**Text**
No, just killed as in dead. After all, once you’re dead, you don’t care how you died. The risk is mostly from road death, based on assumptions for how far people typically live from a shop. You’re unlikely to be killed on the road, but you’re even less likely to win the lottery!
I do my lottery online. Were I to do it at a shop, well, looking out of my window, I can see the shop which is about thirty yards away. They have a booze license now, and because of minimum pricing, their prices are the same as ASDA. This benefits Mary, I don't drink alcohol very often.
 
No you won't. Not unless they've changed f = ma somehow, and relocated the major organs of the human body from the top half to the bottom half.
Physics hasn't changed and yet the people inside the car stand a very good chance of not only surviving a high speed crash, but not having any life-altering injuries compared to 50 years ago.
Is it magic, do you think? Wizardry? Fairy dust?

And it's also willfully ignoring that half the battle is putting automated systems into place that stop the vehicle from hitting people in the first place. Volvo's showed off some really impressive stuff in the past couple years. Remember that pedestrian impacts by and large are not at extra-urban speeds and even lorries can stop in a very short space from 20mph. (20 limits in urban areas is totally a desirable thing, despite Sunak)
 
Physics hasn't changed and yet the people inside the car stand a very good chance of not only surviving a high speed crash, but not having any life-altering injuries compared to 50 years ago.
Is it magic, do you think? Wizardry? Fairy dust?

And it's also willfully ignoring that half the battle is putting automated systems into place that stop the vehicle from hitting people in the first place. Volvo's showed off some really impressive stuff in the past couple years. Remember that pedestrian impacts by and large are not at extra-urban speeds and even lorries can stop in a very short space from 20mph. (20 limits in urban areas is totally a desirable thing, despite Sunak)
My son's Golf has Front Assist on it, when he bought the salesman told that below 15-20mph it's impossible to hit the back of the car in front since the automatic braking would cut it and prevent it.
Son Q admits to having never had the bottle to put this claim to the test.

**Goal of the exercise**
Return the forum thread on road deaths and car safety above, word for word and in full.

**Provided material**
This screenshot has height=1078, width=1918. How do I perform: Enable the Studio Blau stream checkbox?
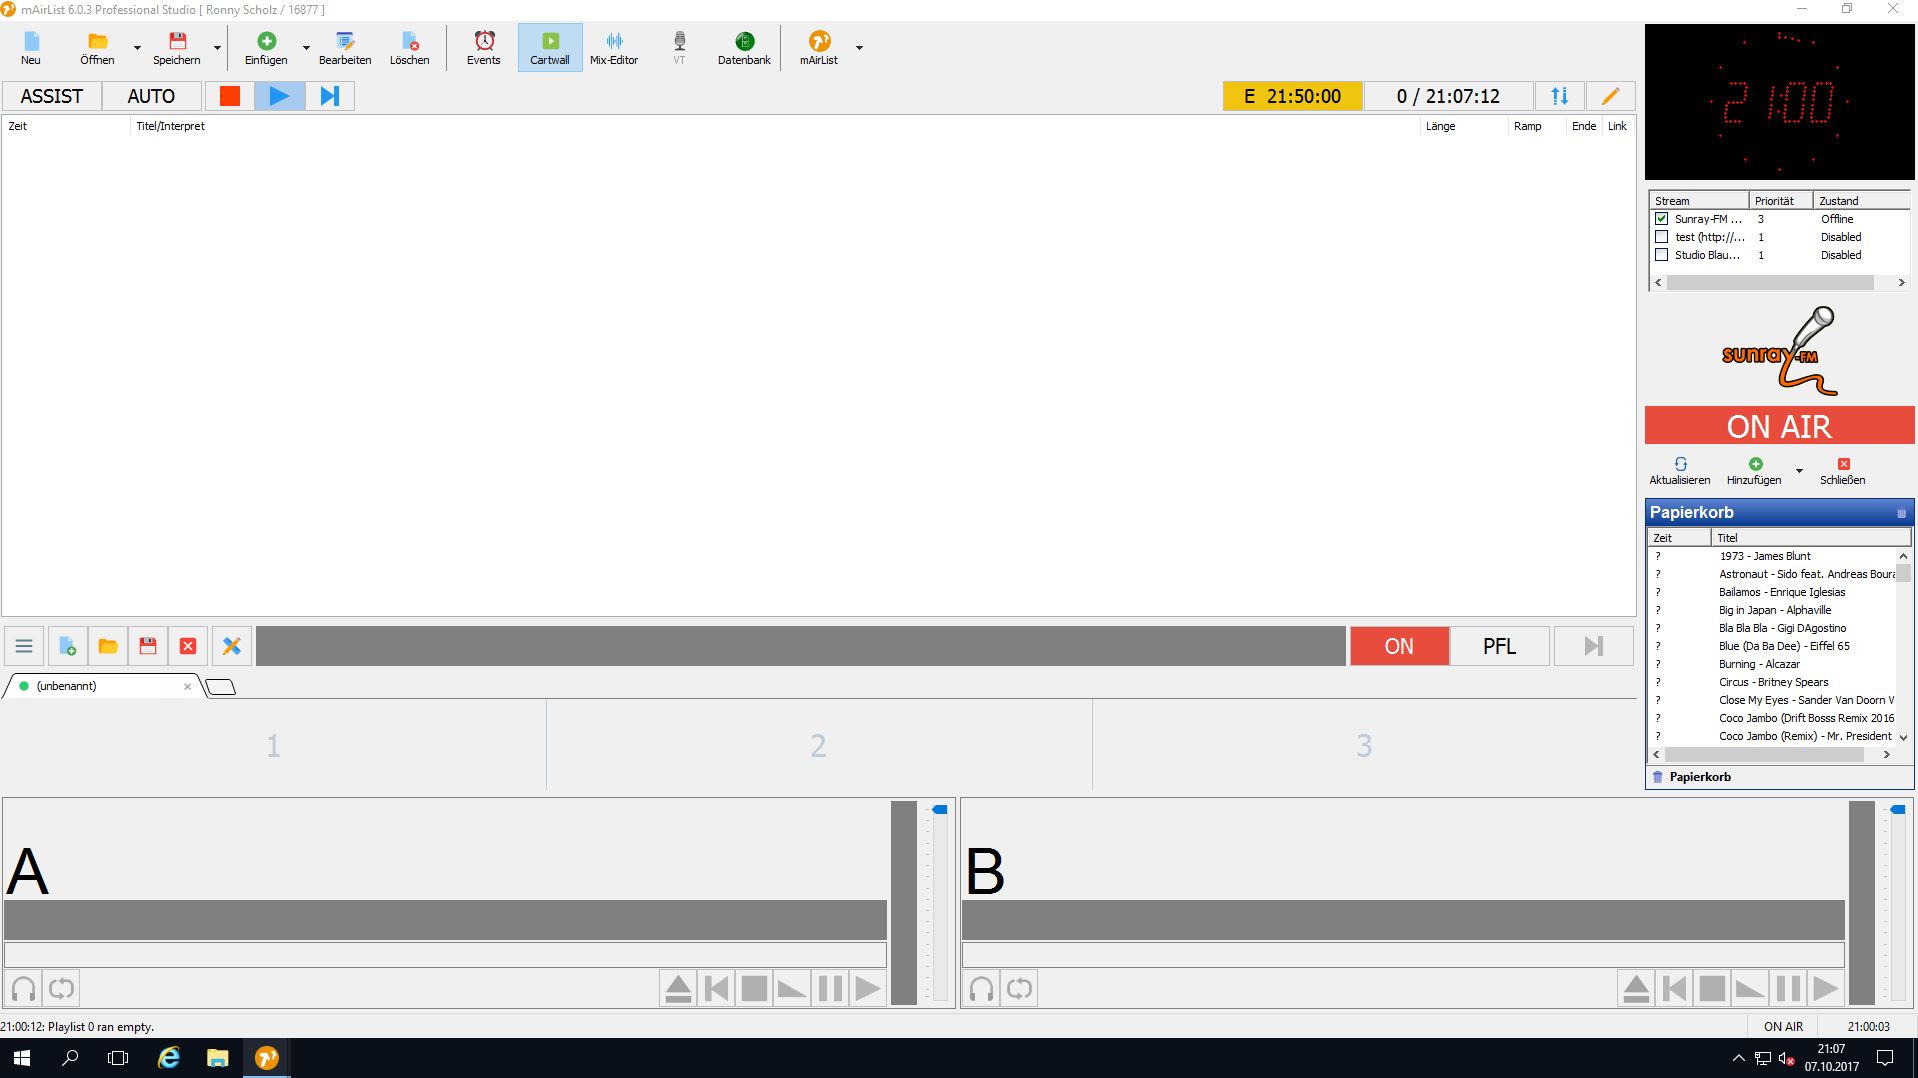point(1662,255)
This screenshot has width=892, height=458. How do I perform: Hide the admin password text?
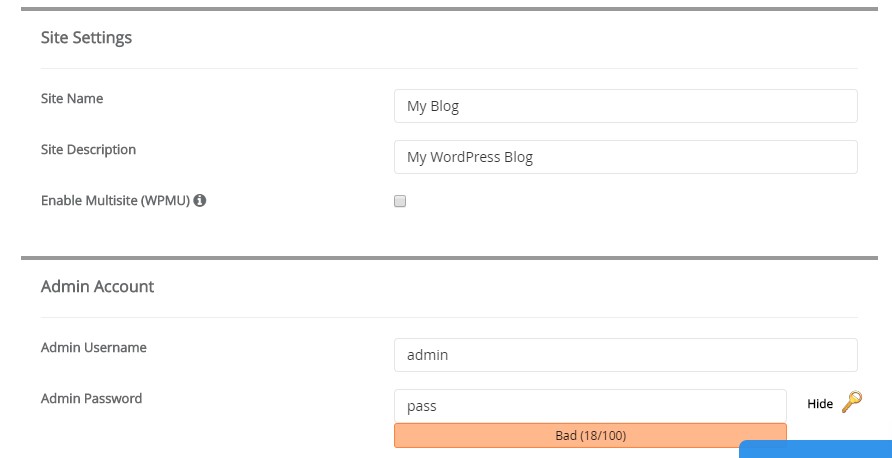pos(820,404)
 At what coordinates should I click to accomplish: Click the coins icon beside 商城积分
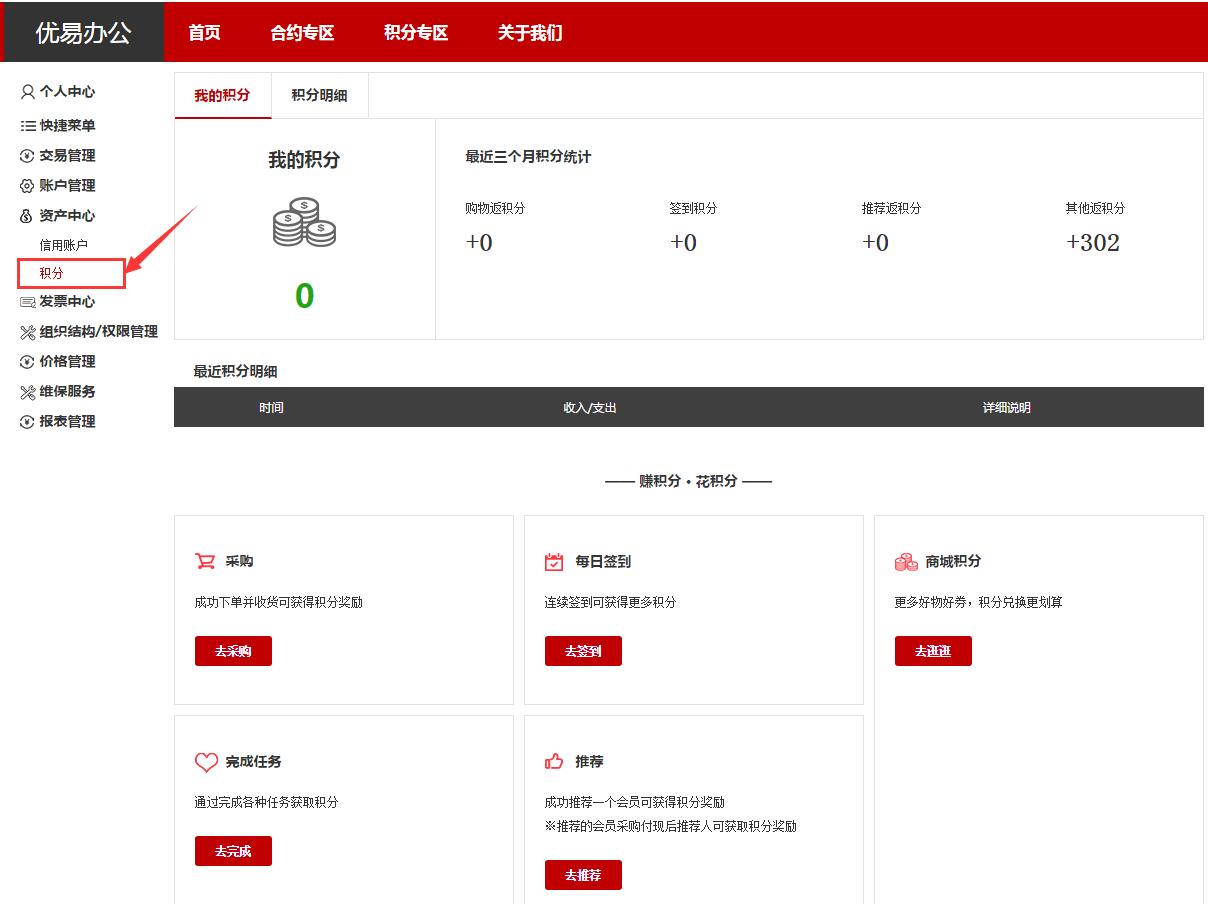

**Output**
No, just killed as in dead. After all, once you’re dead, you don’t care how you died. The risk is mostly from road death, based on assumptions for how far people typically live from a shop. You’re unlikely to be killed on the road, but you’re even less likely to win the lottery!
I do my lottery online. Were I to do it at a shop, well, looking out of my window, I can see the shop which is about thirty yards away. They have a booze license now, and because of minimum pricing, their prices are the same as ASDA. This benefits Mary, I don't drink alcohol very often.
 
No you won't. Not unless they've changed f = ma somehow, and relocated the major organs of the human body from the top half to the bottom half.
Physics hasn't changed and yet the people inside the car stand a very good chance of not only surviving a high speed crash, but not having any life-altering injuries compared to 50 years ago.
Is it magic, do you think? Wizardry? Fairy dust?

And it's also willfully ignoring that half the battle is putting automated systems into place that stop the vehicle from hitting people in the first place. Volvo's showed off some really impressive stuff in the past couple years. Remember that pedestrian impacts by and large are not at extra-urban speeds and even lorries can stop in a very short space from 20mph. (20 limits in urban areas is totally a desirable thing, despite Sunak)
 
Physics hasn't changed and yet the people inside the car stand a very good chance of not only surviving a high speed crash, but not having any life-altering injuries compared to 50 years ago.
Is it magic, do you think? Wizardry? Fairy dust?

And it's also willfully ignoring that half the battle is putting automated systems into place that stop the vehicle from hitting people in the first place. Volvo's showed off some really impressive stuff in the past couple years. Remember that pedestrian impacts by and large are not at extra-urban speeds and even lorries can stop in a very short space from 20mph. (20 limits in urban areas is totally a desirable thing, despite Sunak)
My son's Golf has Front Assist on it, when he bought the salesman told that below 15-20mph it's impossible to hit the back of the car in front since the automatic braking would cut it and prevent it.
Son Q admits to having never had the bottle to put this claim to the test.